Between What If? and What Now?


I once wrote that “what if?” was the central question for creative people. I also once wrote that our expectations of what we hope for—of a place, a subject matter, even an idea—can blind us to the reality of it.

You show up in Venice to photograph the city in fog and experience agua alta, the high flood waters of winter, only to arrive to a sunny week with nothing but blue skies and sunshine. You go to the pyramids to find them under renovation, flanked by scaffolding.

Most recently, I arrived on the Chilcotin plateau in British Columbia, only to discover I’d come too early. What was “right on time” the past five years (the past 38 years, according to my guide, Brian) was poor timing this year. The aspens hadn’t yet turned, the weather was unusually warm, and the salmon that would be the main attraction for the bears once they had spawned and died had themselves only just arrived and still had work to do before they gave themselves to the bears. It was all out of whack, and with the change in schedule (of which I had not been apprised), all my “what ifs” about my time photographing the bears became “what nows.”

It happens more often than I would like. All the plans, the gear lists, and the packing, the shot lists I dream up all go out the window with some frequency. This year, I built a rig to float on the water and get some split shots with the bear in the top of the frame, the salmon underwater in the bottom third. It was going to be epic! But 2/3 of the frame was empty in the absence of the bears, and without tools and some reimagining (read: fabrication), there was no way to use the rig. It never left my truck.

I had another shot in mind, too. So many sockeye salmon wash up on the shores after spawning that I thought it would be easy to put one aside and do some macro work. I had this idea that the green curve of the cheek against the red scales would be a nice image, not knowing the salmon would mostly be alive, still in the water, and too preoccupied with spawning to get ready for their close-ups. Also? When they turn red, they have lost their scales. Well, there goes that idea.

But “what now?” can be as helpful a creative question as “what if?” The latter is proactive, an act of the imagination, and results in plans and daydreams, shot lists, etc. The former is reactive, an act of response. No less imaginative, but a little more grounded in reality, the biggest hurdle is getting over the disappointment and wiping the mental slate clean to make room for new ideas and perceptions.

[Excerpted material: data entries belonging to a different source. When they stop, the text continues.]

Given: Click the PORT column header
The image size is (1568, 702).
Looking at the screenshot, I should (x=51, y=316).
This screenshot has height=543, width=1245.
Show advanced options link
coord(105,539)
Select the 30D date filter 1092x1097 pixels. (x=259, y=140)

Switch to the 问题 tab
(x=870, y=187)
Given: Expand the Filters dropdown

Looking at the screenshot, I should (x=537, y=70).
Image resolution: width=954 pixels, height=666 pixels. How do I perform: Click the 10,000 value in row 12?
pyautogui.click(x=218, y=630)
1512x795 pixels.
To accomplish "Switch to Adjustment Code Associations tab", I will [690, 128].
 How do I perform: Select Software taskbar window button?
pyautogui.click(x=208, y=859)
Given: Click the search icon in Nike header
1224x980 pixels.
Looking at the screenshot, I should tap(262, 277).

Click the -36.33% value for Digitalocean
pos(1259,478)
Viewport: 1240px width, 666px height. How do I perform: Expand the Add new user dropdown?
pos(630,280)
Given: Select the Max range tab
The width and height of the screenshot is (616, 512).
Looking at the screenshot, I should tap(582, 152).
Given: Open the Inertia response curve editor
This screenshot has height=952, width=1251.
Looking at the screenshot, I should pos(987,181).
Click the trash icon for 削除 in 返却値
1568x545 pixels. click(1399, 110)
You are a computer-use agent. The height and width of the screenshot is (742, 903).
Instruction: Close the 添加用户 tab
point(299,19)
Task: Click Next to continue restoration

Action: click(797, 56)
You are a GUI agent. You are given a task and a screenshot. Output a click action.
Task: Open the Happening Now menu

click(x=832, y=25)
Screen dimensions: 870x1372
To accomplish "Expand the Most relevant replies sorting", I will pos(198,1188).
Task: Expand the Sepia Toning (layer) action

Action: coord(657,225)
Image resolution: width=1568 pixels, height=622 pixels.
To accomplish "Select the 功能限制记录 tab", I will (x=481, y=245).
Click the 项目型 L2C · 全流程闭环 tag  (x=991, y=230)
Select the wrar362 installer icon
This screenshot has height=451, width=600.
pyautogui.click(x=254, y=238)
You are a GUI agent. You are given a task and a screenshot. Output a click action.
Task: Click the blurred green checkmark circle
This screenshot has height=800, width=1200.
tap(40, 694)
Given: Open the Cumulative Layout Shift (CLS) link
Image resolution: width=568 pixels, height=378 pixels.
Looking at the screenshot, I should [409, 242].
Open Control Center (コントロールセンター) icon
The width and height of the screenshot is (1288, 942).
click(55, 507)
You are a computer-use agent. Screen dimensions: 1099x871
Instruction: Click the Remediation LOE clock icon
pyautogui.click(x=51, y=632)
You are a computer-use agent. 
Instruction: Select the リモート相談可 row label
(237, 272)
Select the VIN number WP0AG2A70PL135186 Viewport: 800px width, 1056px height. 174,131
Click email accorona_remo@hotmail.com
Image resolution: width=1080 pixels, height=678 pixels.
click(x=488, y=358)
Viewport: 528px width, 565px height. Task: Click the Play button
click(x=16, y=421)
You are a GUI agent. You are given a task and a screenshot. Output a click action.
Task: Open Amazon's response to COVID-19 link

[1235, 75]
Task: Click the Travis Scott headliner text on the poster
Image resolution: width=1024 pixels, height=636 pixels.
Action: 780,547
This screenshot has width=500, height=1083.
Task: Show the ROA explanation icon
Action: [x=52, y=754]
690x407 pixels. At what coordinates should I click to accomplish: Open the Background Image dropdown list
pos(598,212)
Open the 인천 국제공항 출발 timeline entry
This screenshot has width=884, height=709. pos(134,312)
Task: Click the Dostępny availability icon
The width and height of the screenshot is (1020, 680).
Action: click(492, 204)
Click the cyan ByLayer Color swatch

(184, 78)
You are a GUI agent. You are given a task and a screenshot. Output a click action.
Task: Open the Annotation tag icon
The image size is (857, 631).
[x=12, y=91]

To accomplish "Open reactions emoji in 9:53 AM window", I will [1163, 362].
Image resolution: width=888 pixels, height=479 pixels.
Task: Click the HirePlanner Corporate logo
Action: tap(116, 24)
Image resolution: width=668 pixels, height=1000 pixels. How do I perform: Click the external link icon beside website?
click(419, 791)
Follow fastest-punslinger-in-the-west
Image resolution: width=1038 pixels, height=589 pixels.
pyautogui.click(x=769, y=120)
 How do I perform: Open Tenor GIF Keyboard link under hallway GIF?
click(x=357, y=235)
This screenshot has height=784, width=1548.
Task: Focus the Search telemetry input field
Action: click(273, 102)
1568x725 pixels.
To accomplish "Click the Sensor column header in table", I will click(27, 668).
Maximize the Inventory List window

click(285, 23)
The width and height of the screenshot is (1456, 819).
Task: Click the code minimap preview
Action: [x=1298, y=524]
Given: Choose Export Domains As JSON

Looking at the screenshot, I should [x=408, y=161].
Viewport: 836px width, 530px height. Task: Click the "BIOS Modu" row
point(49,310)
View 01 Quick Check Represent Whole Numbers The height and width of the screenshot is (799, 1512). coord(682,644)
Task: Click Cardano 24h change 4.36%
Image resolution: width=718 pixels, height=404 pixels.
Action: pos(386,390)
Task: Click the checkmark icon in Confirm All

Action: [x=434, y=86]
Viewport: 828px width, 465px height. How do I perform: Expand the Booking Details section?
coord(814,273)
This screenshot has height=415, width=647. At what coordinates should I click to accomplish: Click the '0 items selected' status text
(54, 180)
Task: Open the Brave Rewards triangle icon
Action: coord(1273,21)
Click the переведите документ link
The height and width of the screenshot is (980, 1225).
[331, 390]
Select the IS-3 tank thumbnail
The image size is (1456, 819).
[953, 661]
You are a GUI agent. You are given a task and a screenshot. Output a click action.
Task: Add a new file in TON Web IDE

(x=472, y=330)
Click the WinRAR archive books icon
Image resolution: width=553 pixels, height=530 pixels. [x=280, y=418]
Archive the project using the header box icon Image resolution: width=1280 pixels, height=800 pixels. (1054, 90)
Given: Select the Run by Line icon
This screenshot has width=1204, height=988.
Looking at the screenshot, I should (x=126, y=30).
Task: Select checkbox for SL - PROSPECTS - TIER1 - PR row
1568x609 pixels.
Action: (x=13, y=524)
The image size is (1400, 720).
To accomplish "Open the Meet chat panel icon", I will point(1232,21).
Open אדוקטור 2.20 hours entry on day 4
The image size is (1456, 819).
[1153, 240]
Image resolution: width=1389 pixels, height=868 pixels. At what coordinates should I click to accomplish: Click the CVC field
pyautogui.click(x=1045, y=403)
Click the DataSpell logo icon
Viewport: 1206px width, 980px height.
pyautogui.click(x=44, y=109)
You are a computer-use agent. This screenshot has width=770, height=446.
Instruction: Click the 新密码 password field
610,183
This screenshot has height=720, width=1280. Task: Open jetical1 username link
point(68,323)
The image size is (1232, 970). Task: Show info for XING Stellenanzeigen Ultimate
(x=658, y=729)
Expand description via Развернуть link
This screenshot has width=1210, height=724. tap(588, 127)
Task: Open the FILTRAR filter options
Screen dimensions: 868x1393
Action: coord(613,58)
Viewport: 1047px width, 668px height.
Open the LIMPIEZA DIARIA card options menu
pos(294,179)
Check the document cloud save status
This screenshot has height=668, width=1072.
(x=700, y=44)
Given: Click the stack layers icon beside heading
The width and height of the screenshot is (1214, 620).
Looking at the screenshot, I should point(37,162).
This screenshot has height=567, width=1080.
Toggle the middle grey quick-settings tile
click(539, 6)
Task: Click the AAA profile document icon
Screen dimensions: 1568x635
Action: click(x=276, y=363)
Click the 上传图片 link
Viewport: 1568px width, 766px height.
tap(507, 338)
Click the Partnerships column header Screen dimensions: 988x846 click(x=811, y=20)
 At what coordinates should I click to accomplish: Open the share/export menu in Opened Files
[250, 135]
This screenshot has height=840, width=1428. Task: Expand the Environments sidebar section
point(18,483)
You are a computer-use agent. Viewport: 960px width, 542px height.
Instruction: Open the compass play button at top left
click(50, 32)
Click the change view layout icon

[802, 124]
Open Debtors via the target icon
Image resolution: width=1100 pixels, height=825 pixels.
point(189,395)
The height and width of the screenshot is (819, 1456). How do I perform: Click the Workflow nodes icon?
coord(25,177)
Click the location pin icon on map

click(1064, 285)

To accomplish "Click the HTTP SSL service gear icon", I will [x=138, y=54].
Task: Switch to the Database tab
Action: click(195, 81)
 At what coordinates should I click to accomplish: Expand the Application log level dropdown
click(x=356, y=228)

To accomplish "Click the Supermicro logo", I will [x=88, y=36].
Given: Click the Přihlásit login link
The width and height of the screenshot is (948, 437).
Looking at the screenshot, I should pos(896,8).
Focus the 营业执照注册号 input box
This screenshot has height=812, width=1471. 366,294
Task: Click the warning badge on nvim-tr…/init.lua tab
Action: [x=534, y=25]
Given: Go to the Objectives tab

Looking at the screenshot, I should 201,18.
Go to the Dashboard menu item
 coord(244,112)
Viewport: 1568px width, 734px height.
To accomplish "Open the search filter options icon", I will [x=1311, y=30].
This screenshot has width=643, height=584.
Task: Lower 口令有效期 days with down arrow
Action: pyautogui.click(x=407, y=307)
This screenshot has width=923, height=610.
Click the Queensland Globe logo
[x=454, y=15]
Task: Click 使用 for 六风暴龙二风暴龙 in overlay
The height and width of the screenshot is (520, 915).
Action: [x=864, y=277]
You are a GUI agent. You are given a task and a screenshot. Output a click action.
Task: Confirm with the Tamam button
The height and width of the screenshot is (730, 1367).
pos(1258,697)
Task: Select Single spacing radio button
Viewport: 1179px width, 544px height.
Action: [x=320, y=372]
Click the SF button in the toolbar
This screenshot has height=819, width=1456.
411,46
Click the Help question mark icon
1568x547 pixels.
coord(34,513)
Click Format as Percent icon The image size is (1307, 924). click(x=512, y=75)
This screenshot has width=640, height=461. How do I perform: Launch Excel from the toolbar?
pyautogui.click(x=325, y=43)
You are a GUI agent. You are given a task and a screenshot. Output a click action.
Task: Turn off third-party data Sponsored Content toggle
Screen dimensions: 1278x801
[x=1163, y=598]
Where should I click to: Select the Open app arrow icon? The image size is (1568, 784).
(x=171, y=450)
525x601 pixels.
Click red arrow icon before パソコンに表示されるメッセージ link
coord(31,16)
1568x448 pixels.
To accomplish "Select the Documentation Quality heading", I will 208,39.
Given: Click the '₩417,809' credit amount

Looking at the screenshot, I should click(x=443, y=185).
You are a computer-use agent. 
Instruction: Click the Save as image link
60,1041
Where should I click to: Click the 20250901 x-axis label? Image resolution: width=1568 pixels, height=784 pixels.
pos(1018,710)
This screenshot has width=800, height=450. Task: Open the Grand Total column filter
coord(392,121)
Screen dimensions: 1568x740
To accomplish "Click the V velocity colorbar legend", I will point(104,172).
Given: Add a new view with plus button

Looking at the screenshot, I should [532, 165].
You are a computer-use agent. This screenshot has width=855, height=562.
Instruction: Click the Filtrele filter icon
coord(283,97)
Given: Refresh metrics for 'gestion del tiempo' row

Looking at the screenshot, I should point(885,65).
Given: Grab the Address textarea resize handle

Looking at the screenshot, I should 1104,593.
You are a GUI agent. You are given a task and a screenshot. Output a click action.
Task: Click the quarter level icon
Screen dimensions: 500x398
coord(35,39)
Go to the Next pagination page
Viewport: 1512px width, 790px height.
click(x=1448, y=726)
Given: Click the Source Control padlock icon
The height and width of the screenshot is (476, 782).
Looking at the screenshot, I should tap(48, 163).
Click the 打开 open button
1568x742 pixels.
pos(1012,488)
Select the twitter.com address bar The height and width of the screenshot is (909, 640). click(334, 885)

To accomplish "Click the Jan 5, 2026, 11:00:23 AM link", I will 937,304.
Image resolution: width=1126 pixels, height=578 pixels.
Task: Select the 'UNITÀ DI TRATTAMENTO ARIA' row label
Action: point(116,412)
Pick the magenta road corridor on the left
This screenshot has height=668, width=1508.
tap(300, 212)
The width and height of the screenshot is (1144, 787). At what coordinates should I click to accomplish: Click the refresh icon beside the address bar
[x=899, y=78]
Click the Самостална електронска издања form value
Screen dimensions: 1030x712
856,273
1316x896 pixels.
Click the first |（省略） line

Now what? I came home with thousands of images, only a few of them contained a bear after one lone grizzly showed up to check things out. Finding his timing was off, I suspect he went back to his colleagues to report: “Not yet, friends. Almost.” In those eight days of waiting before my own timing ran out and I had to move on, I asked myself many times: What now?

The answer was all around me. The Chilco River, cold and turquoise, was running crimson with the most salmon the river system has seen in something like 15 years. Over 3 million of them, if the guy from the Department of Fisheries and Oceans is to be believed, and all of them making their way upstream to their natal spawning grounds, a riot of reds and greens that seemed as good a subject as any, and would fill a hole in my work that I hadn’t yet explored. Fleshing out the story, if you’ll forgive the pun. After a while, it captured my imagination enough to become its own “what if?”

What if I could capture this extraordinary colour, this dazzling motion? How would I do that? What tools did I have that might help with that? Weirdly, I had a polarizing filter with me. I never have a polarizer. What made me throw that in at the last minute, I wondered. That would make it easier to get through the reflections on the surface of the water. I also had an Insta360 X5, an action camera I bought this summer (highly recommended!), along with a water case and a 12-foot pole.

Every day, twice a day, we went out looking for bears. We never gave up on them. But as we looked, I played with the salmon, both above and below the water. Fast shutters, slow shutters, intentional camera movements sometimes, and more literal efforts at others. I put the video camera in the water and worked through the learning curve of that, giggling away at both the failed attempts and the unexpected successes. I combed through thousands of frames shot from the surface, looking for one or two that felt right.

In the end, I learned a lot. I found myself infatuated, newly fascinated by the salmon, too. And I got a couple of images and some video that I love—neither of which is disconnected from my existing work with the bears.

So important to bears and the forests in which they spend so much of their lives that we call them salmon forests. Bears drag the salmon by the millions into the forests to eat them, leaving much of their bodies to decompose, their nutrients returning to the forest.

To the bears themselves, the salmon provide the calories necessary to survive the winters and, for the females, the body fat needed to allow the embryos of their future cubs to implant, which only happens when they reach 33% body fat. A bear needs to consume over 20,000 calories a day to prepare for denning in the winter, almost all of which comes from the fat-and-calorie-rich salmon. To say the two species are connected is an understatement.

I didn’t get what I hoped for on this trip. But looking back on most of my trips, I often don’t. I get different, for sure. Sometimes I get better. Rarely do I get nothing. The “what if?” prepares me and gets me thinking, but as long as I don’t let it blind me, it’s the “what now?” that’s usually responsible for the work I actually make. I would be surprised if I were the only one.